▶ **AVAILABLE RECORDS**:
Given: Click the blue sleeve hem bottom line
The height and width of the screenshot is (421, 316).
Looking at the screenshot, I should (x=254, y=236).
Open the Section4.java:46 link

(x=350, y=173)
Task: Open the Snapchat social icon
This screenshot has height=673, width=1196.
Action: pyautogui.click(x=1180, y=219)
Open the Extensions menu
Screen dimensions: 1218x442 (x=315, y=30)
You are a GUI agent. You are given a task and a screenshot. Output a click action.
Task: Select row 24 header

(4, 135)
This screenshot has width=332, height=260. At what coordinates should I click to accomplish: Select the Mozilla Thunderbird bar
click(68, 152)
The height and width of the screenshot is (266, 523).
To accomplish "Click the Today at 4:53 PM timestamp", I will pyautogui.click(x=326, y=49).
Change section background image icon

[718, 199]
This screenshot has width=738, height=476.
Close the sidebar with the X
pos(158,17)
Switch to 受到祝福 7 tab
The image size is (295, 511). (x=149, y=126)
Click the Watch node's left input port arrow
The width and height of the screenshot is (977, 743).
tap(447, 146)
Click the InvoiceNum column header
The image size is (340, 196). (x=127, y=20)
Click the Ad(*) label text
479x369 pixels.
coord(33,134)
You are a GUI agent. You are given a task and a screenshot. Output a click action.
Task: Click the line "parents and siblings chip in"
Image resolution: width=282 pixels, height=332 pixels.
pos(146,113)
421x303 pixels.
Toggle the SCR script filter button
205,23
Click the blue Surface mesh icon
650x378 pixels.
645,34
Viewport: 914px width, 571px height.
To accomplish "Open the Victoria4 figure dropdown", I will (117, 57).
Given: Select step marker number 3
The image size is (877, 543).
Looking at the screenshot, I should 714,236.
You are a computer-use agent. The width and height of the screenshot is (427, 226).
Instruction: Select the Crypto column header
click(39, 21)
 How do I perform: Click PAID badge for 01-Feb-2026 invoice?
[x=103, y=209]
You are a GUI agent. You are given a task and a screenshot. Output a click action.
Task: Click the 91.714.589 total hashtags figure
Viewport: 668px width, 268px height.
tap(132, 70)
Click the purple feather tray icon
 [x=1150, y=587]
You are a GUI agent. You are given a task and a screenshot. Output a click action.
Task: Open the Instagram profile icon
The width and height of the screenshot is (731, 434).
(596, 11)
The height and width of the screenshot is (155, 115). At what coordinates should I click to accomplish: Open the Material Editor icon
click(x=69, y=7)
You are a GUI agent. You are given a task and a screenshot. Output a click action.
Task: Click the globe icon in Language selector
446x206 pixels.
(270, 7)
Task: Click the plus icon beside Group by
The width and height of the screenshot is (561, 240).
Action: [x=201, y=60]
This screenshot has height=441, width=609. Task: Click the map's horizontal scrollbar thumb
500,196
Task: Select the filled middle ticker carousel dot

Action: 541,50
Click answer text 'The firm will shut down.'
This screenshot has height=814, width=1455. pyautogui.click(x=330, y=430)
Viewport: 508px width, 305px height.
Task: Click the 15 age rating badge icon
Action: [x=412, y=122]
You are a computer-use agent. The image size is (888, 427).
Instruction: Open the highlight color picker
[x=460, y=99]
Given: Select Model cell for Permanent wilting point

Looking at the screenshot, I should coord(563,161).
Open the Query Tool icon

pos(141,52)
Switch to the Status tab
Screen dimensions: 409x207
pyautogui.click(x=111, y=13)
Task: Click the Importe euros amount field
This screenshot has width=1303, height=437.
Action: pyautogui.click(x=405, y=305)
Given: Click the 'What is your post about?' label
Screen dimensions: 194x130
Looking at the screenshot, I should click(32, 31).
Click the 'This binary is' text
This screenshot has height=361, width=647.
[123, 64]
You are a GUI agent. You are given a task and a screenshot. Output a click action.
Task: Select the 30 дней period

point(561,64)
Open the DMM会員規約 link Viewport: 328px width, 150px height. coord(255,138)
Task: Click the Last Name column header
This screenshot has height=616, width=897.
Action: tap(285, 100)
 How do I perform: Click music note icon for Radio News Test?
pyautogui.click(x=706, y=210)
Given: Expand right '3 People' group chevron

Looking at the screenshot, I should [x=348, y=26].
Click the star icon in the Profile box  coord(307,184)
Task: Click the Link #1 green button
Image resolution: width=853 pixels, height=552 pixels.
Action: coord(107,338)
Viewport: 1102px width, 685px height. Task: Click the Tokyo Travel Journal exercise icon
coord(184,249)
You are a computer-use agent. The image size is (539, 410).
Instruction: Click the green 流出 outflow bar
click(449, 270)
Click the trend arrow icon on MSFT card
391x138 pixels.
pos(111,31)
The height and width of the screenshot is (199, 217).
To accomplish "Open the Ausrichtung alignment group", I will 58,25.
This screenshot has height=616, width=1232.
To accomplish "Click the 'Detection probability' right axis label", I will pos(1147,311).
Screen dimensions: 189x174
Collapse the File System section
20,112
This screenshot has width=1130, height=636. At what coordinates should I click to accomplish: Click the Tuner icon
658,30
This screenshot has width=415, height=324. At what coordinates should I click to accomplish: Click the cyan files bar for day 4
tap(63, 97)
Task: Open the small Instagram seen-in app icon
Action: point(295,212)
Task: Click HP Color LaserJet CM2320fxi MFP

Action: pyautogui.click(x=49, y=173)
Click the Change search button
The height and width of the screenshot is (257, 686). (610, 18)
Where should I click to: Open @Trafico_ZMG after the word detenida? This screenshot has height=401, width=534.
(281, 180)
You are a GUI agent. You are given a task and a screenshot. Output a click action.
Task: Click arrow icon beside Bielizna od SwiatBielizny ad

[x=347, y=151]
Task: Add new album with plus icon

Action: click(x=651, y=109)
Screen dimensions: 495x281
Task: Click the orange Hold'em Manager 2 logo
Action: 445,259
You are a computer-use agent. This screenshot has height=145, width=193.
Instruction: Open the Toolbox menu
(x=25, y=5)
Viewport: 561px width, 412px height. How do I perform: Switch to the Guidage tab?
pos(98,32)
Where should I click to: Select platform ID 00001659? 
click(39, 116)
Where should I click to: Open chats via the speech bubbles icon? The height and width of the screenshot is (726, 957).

▶ **YOUR OBJECTIVE**: Scan the listing for "label" and copy out each line that has it.

▶ **ANSWER**:
Click the Ad(*) label text
Given: Click the 'What is your post about?' label
To accomplish "Click the 'Detection probability' right axis label", I will pos(1147,311).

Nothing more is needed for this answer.